History of C&I
Creativity & Innovation (C&I) began in 2011 as the Innovation Institute, which had a distinctly entrepreneurial focus. Wanting to broaden the program’s scope and impact, CC hired a new director, Dez Stone Menendez, in 2016. Menendez shifted focus significantly, most notably to creativity as the fertile ground from which innovation arises; in the process posing a series of questions to guide the program’s development.
Guiding Questions
The guiding questions that Menendez posed all the way back in 2016 continue guiding our program today:
- How might we instill in students the creative confidence to choose curiosity over fear?
- How might we create a container for students to take productive risks?
- What is the relationship between research, play, repairing, and risk-taking?

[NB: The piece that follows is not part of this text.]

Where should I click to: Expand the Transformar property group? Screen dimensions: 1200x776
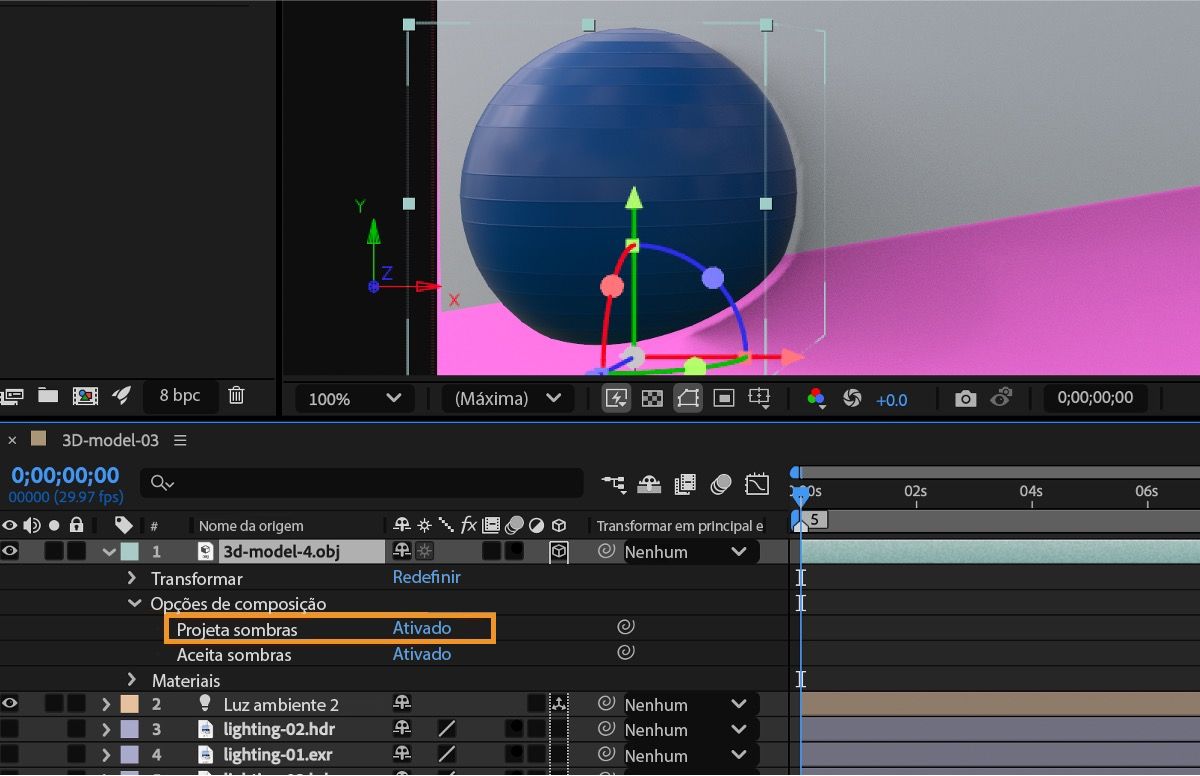coord(131,578)
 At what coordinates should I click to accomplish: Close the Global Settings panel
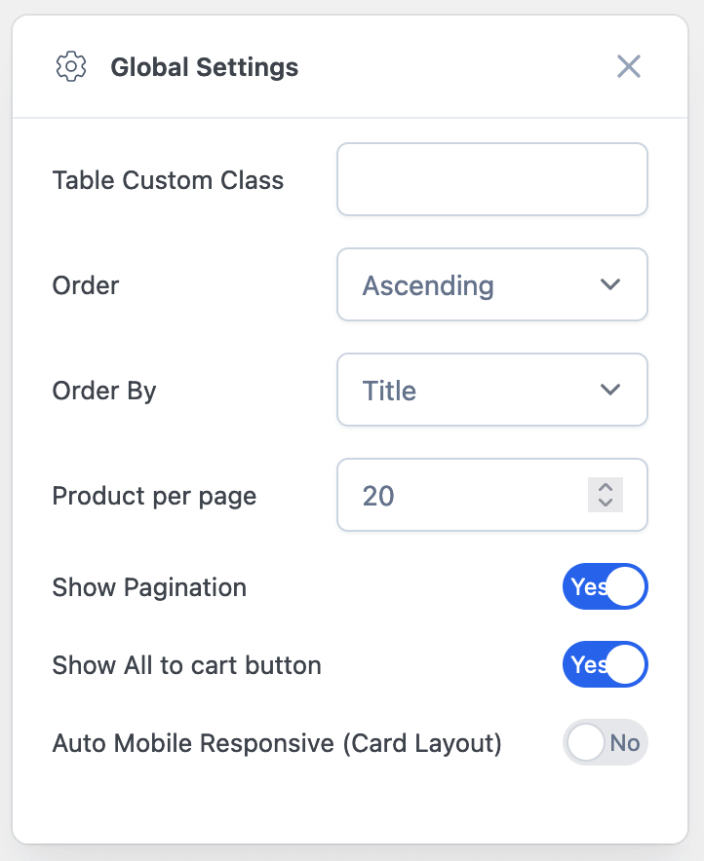(x=628, y=67)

- How might we teach students to embrace ambiguity and experiment iteratively with ideas, with a focus on process over final outcomes?
C&I Re-Envisioned
The resulting re-envisioned C&I proceeds from the premise that creativity is an innate human trait that can be consciously cultivated to help us bring the richness of our whole selves into every aspect of our lives. The program’s mission now focuses on helping all students build their creative thinking capacities, whether or not they became entrepreneurs. In the program’s strategic philosophy, Menendez and collaborator, Professor Jane Hillberry, noted that, “In general, creativity refers to the ability to explore multiple possibilities to generate novel ideas, while innovation refers to the execution of those ideas. Without creativity, there is no innovation, yet many institutions that promote innovation and entrepreneurship give little conscious attention to the conditions that cultivate creativity. All humans are endowed with creativity, and although many of us have experiences early in our lives that cut us off from our creative sources, they never disappear. With exposure to research about how creativity works, practice in creative problem-solving methodologies, and self-knowledge about their creative processes.”